● **AIM OF THE TASK**: Each line of the listing that includes the string "will" needs to be located and copied.

MATERIAL TO PROCESS: Begin

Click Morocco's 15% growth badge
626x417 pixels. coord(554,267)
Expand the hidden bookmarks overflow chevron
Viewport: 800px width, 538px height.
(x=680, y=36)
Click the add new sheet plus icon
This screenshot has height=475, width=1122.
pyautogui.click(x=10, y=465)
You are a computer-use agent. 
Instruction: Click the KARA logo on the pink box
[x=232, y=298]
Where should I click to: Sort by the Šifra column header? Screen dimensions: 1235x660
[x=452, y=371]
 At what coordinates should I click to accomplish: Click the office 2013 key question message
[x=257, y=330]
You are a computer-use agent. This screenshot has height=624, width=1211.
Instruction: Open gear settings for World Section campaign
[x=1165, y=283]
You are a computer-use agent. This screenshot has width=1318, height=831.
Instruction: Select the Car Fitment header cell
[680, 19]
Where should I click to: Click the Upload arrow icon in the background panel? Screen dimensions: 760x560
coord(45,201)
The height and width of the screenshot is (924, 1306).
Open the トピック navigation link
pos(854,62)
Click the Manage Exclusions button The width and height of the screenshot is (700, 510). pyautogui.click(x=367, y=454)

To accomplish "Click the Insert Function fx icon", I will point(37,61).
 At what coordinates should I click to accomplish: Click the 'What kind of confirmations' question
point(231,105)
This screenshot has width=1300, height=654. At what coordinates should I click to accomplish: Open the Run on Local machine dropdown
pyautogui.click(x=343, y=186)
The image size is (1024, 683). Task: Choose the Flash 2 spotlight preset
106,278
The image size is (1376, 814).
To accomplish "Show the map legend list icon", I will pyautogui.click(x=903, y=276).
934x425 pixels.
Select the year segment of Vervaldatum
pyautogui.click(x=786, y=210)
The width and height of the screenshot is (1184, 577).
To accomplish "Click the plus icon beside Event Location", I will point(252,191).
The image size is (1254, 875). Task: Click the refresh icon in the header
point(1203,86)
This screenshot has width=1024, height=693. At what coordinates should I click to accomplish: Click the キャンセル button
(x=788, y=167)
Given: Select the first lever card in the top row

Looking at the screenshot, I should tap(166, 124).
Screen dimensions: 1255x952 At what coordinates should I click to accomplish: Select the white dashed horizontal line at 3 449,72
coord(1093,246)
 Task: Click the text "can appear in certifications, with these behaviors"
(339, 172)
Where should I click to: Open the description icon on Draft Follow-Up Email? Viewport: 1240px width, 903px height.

MATERIAL TO PROCESS: End

● **RESPONSE BOX**:
To accomplish "Click the Insert Function fx icon", I will point(37,61).
To accomplish "Show the map legend list icon", I will pyautogui.click(x=903, y=276).
To accomplish "Click the plus icon beside Event Location", I will point(252,191).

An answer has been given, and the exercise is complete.